Giffords Hall Rosé 2020, Bury St Edmunds, Suffolk

£14.50 (approx)

A bright, cranberryish and redcurrant rosé with tons of zing. Like a Sauvignon Blush. Lovely with oysters or asparagus.

Grower’s Selection Madeleine Angevine 2018, Sharpham Estate, Devon

£14.50 (approx)

Light of foot, mouthwatering, almost sherbetty peach and apple fruit. Moreish.

Winbirri Vineyards Bacchus 2019, Norfolk

£15.99 (approx)

Pristine elderflower, apple and melon aromas, with a juicy, crisp palate of Pink Lady apple mousse. World-class Bacchus.

Litmus Orange Bacchus 2020, Surrey

£15.99 (approx)

To my mind, the most creative and currently best table wine in England. Creamy, fuzzy apricots with clean slatey minerality and a suedey grip from the tannins. Serve with a shellfish stew.

Balfour Skye’s Blend Chardonnay 2019, Kent

£20.00 (approx)

A dead ringer for a creamy lemon soufflé-styled southern French Chardonnay. Wonderful, mouth-filling and ripe.
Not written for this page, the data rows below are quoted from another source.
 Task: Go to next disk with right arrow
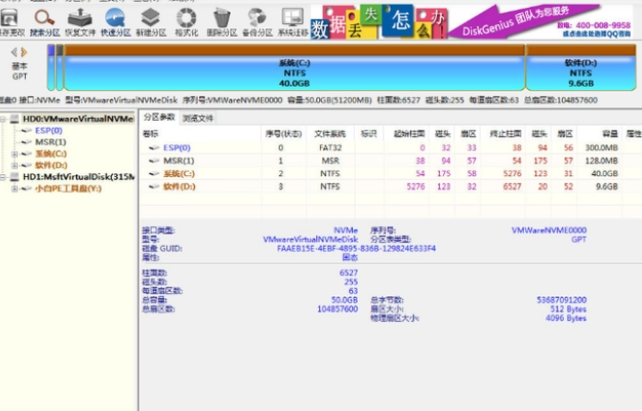point(24,51)
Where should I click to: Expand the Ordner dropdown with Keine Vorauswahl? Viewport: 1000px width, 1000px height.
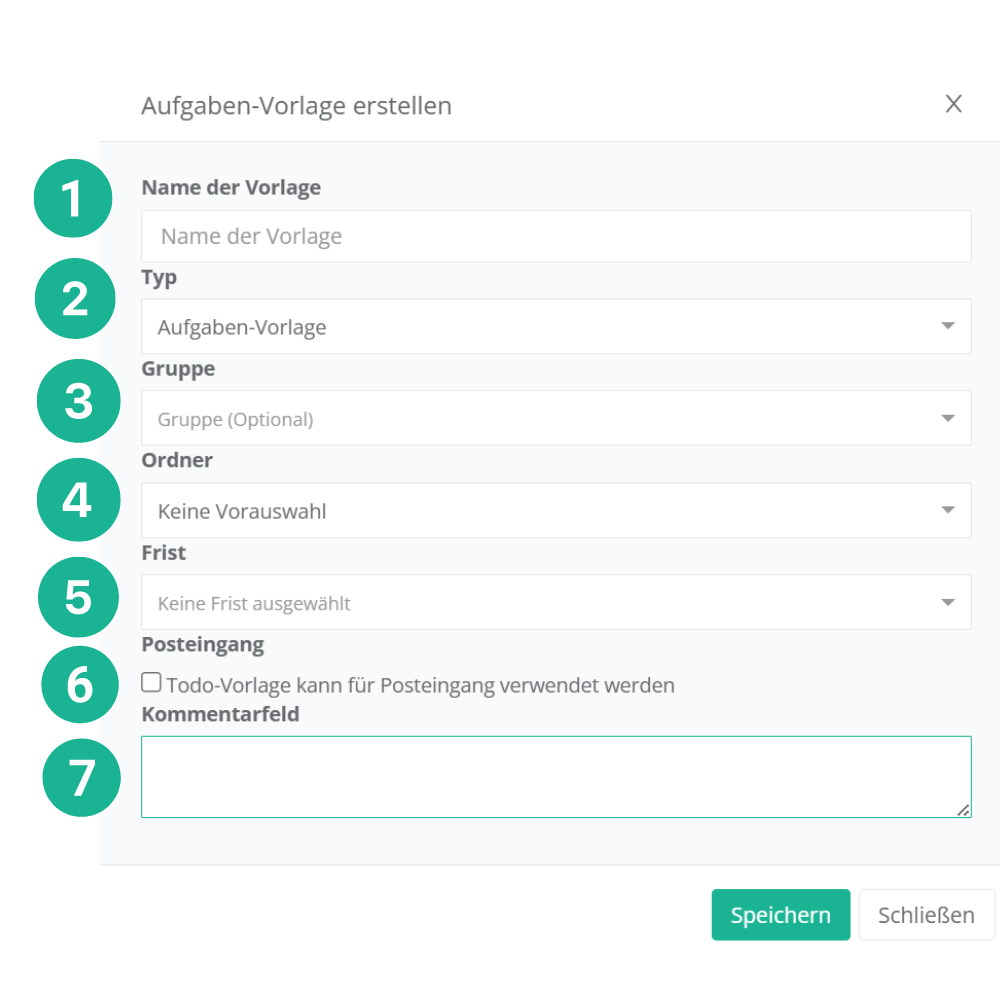pyautogui.click(x=540, y=511)
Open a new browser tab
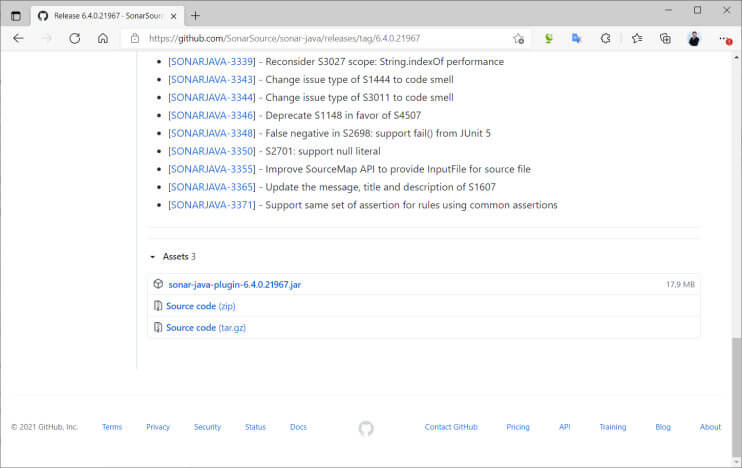 point(195,16)
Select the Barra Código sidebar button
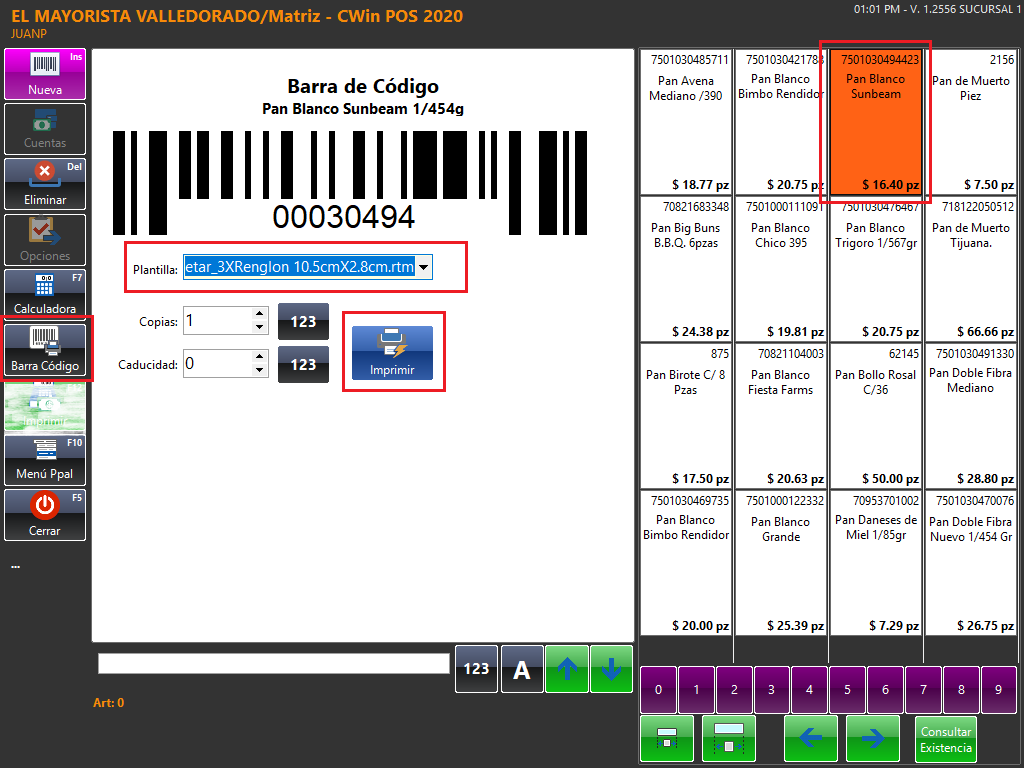 [45, 350]
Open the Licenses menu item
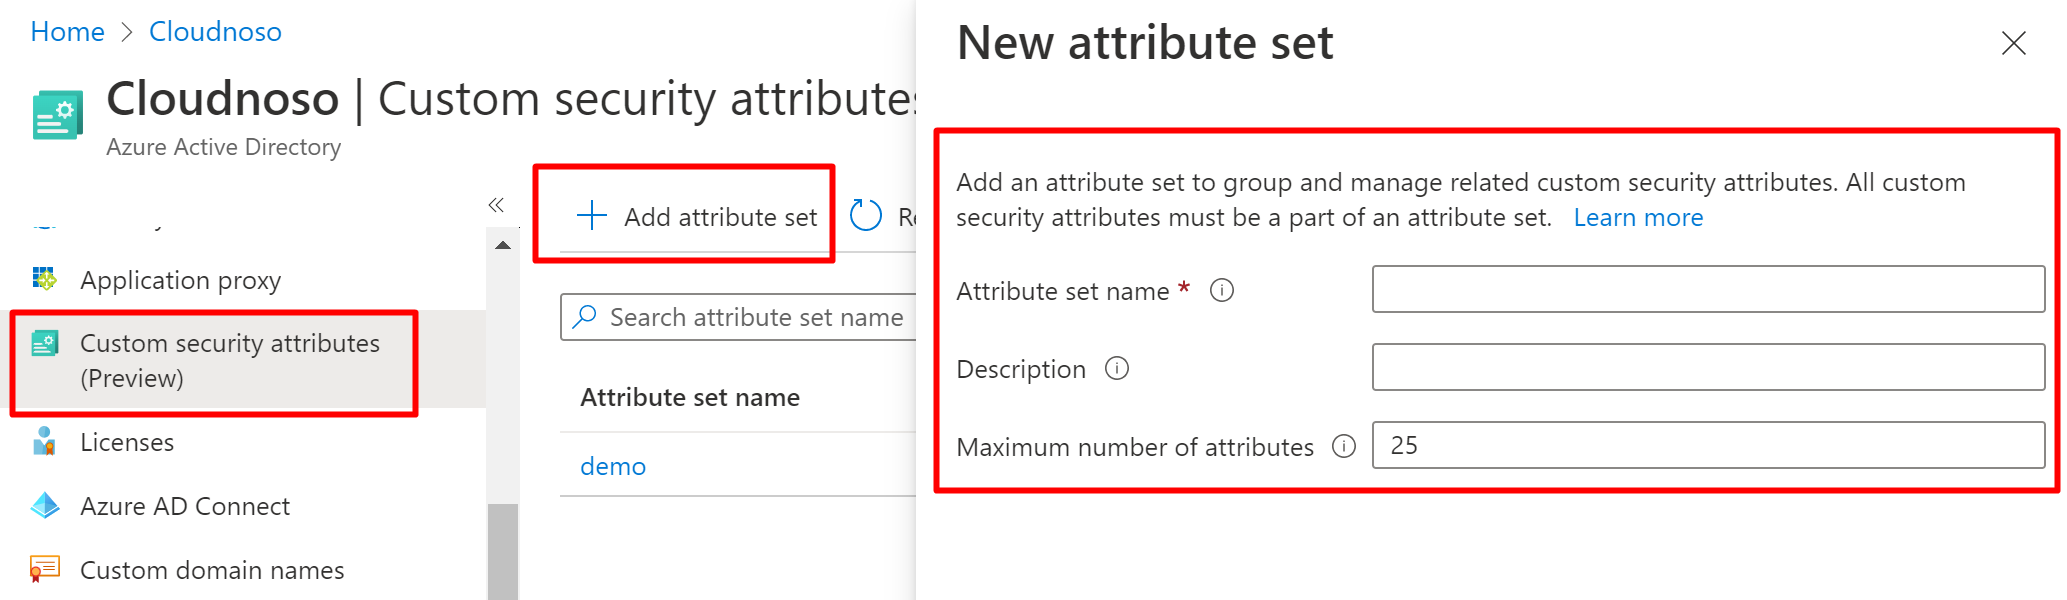 [x=127, y=442]
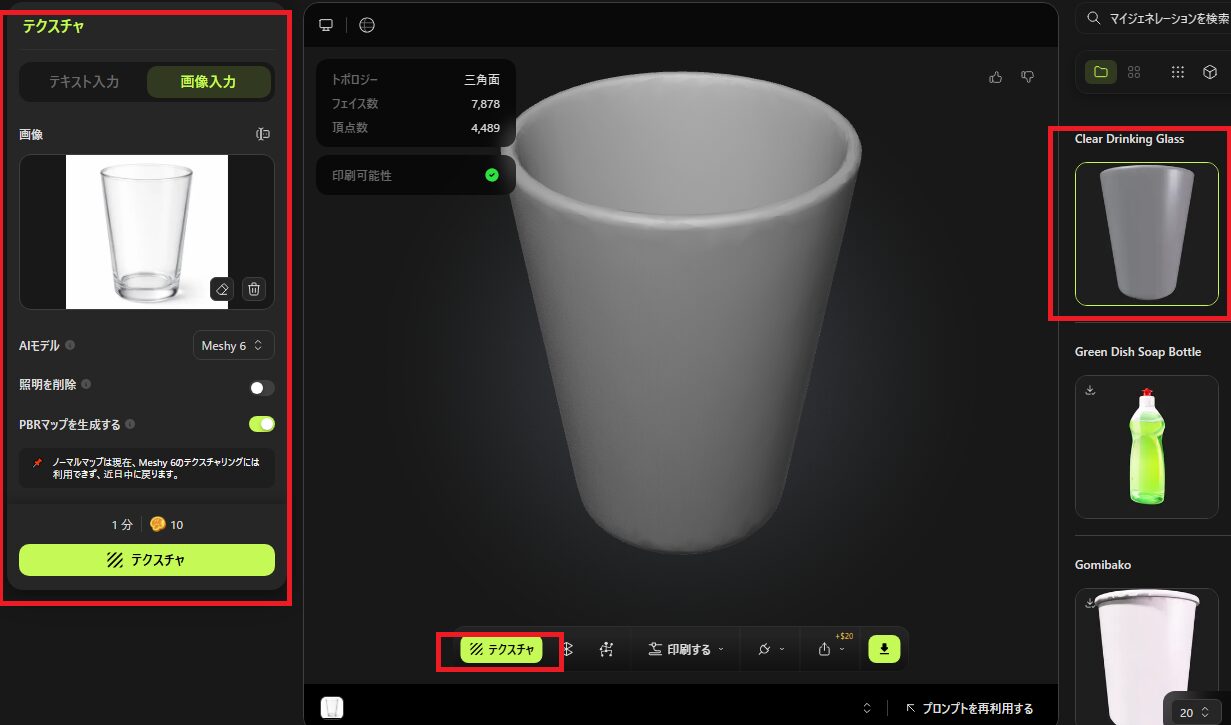Image resolution: width=1231 pixels, height=725 pixels.
Task: Toggle the 照明を削除 switch on
Action: (261, 388)
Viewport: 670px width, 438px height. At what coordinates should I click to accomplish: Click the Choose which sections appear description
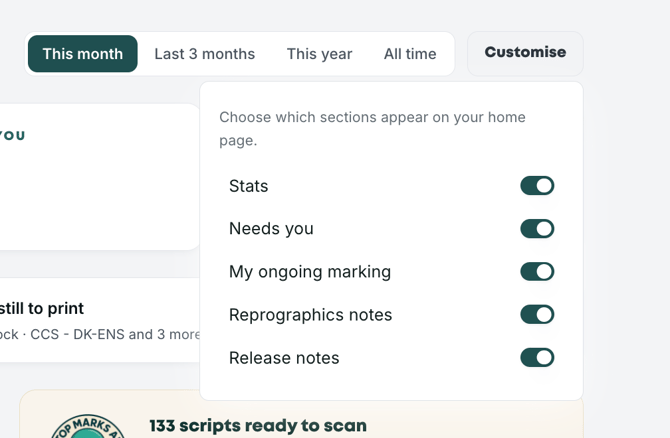372,129
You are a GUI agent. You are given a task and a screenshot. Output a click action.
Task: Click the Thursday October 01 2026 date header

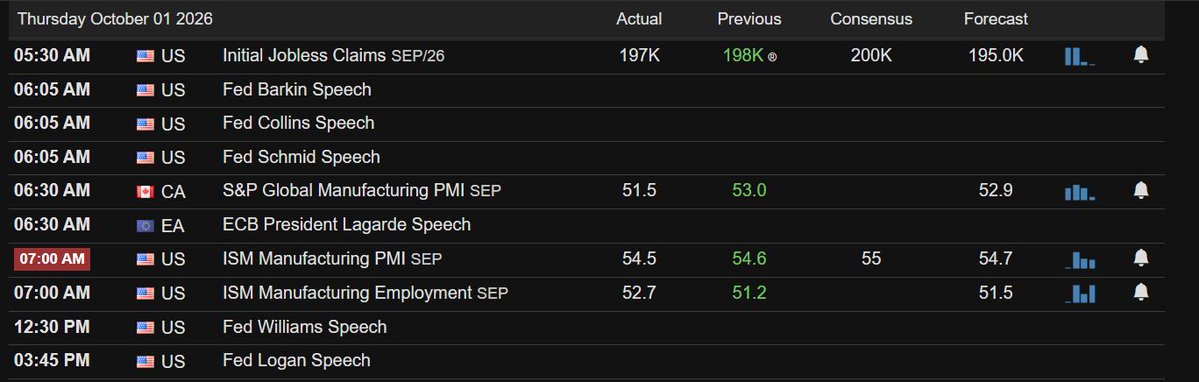[x=115, y=19]
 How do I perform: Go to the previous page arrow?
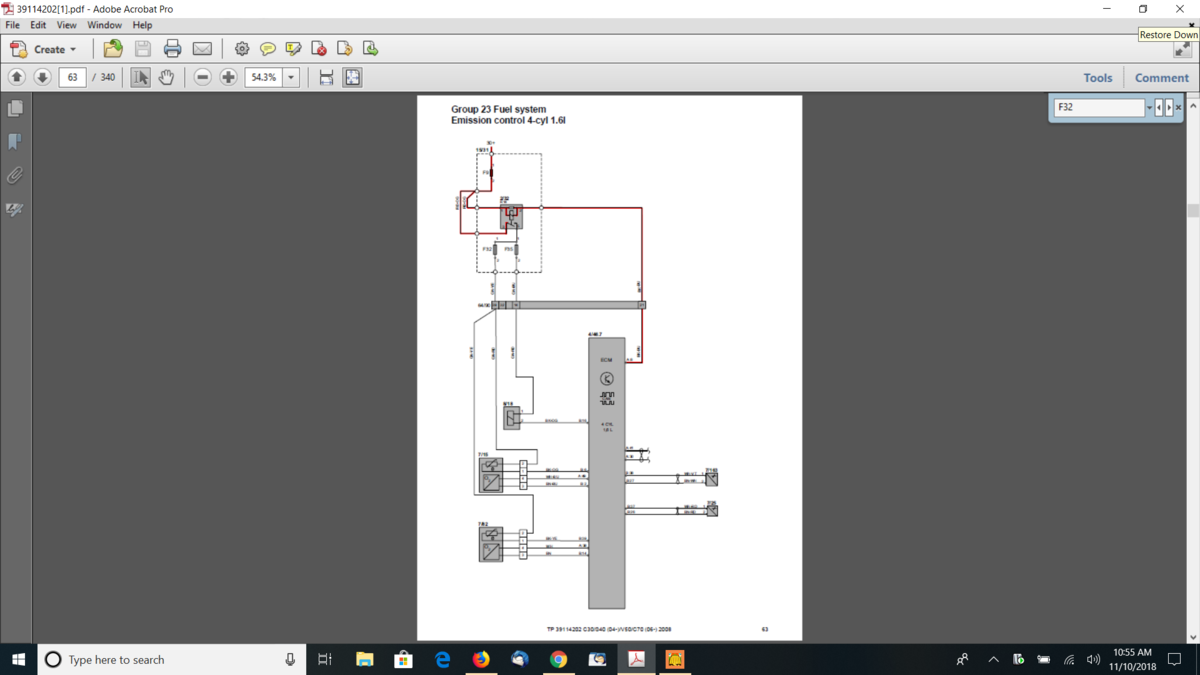coord(17,77)
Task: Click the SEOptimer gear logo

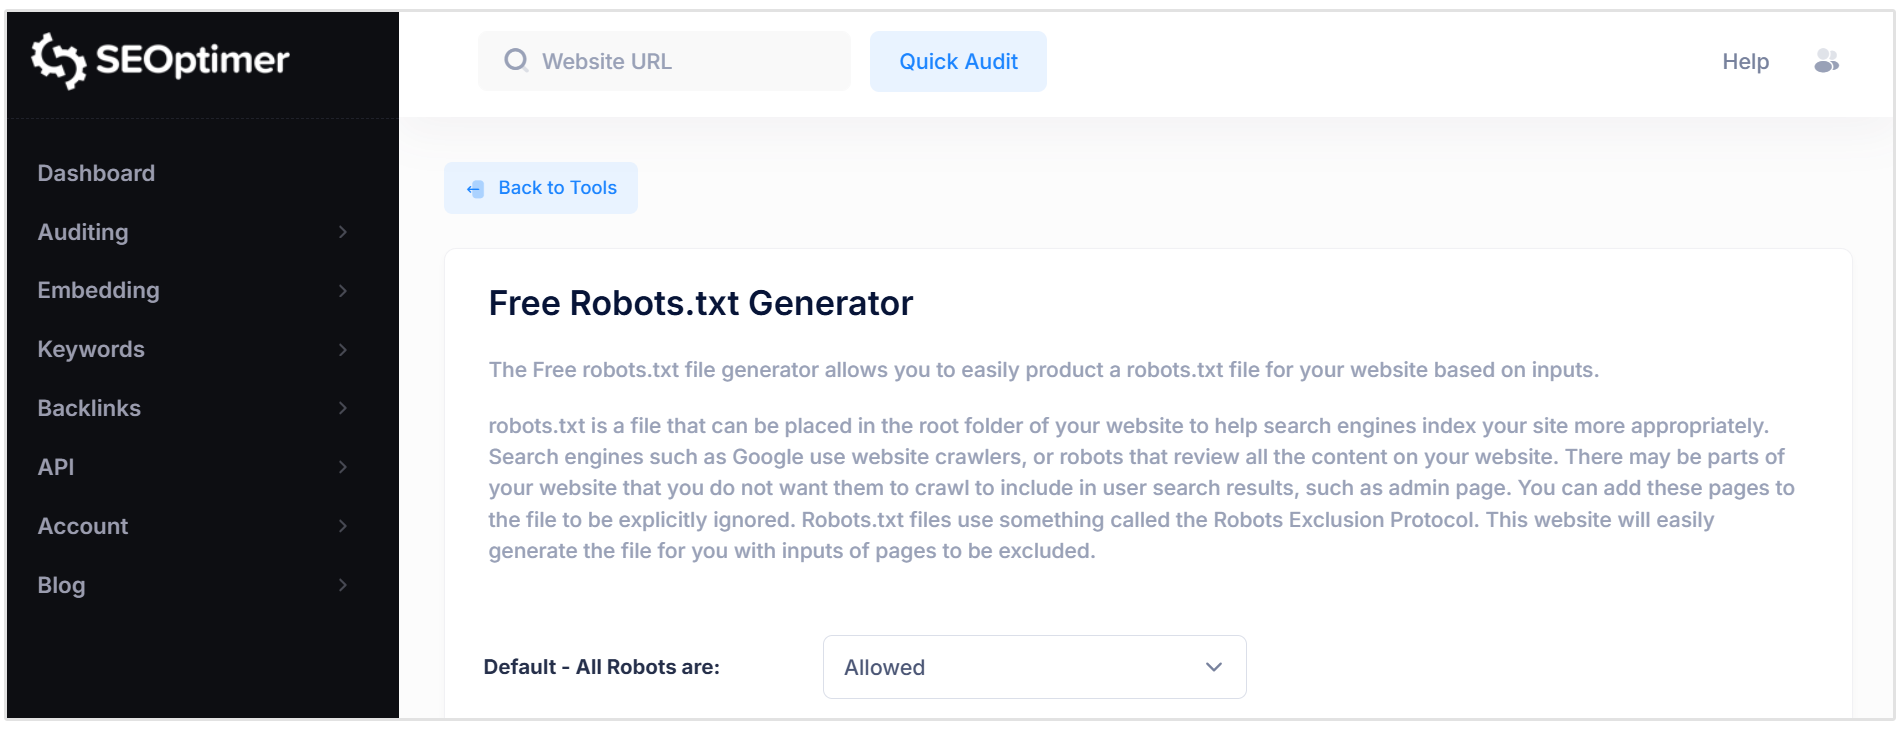Action: [x=58, y=61]
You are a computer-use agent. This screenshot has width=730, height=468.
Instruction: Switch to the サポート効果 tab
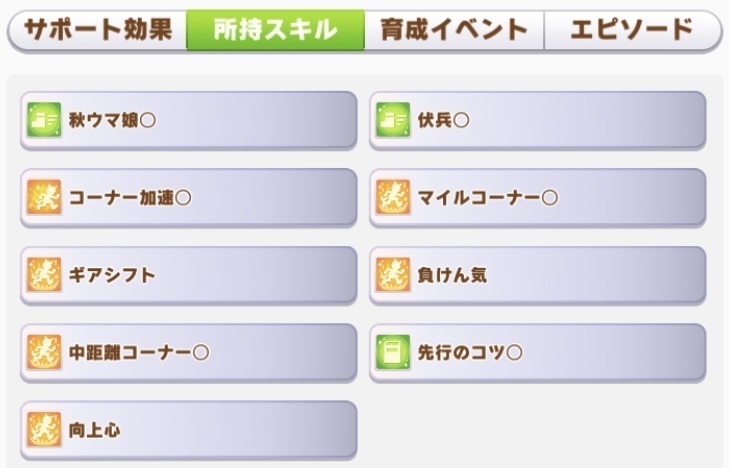click(98, 30)
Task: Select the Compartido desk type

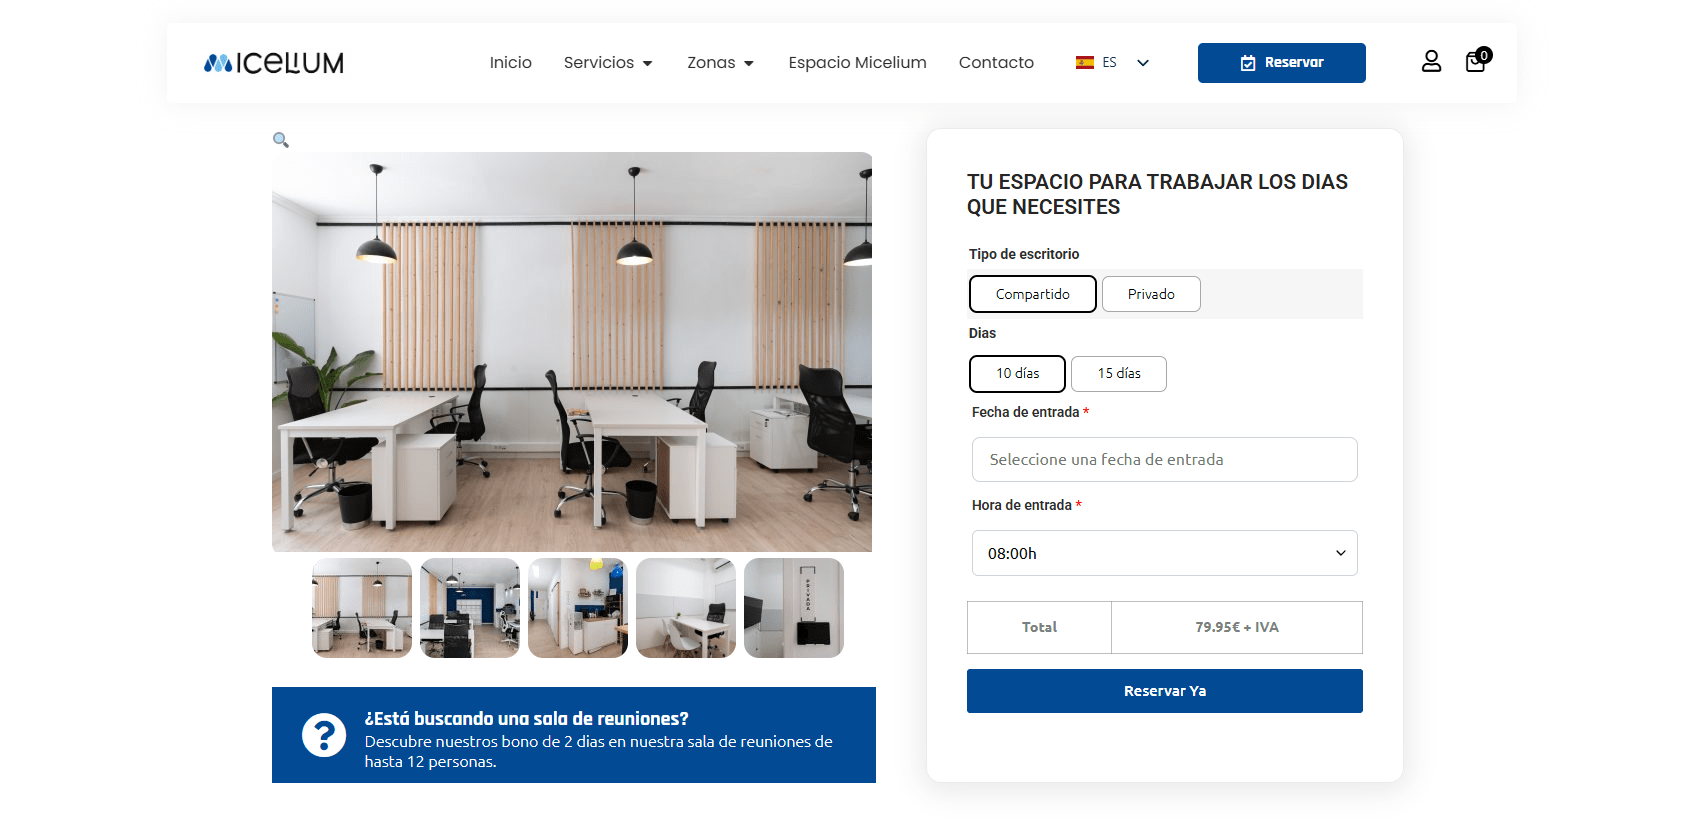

Bolney Estate Pinot Noir 2020, Sussex


Simple but beautifully varietally pure, with sleek English strawberries and a silky texture.

The Red Miller Pinot Meunier 2018, Kent

£45.00 (approx)

Balfour Winery is the state of the art when it comes to English red wines. Ethereal, sleek, strawberry and cherry flavours, with a very Burgundian kiss of herbs on the finish. Delicious.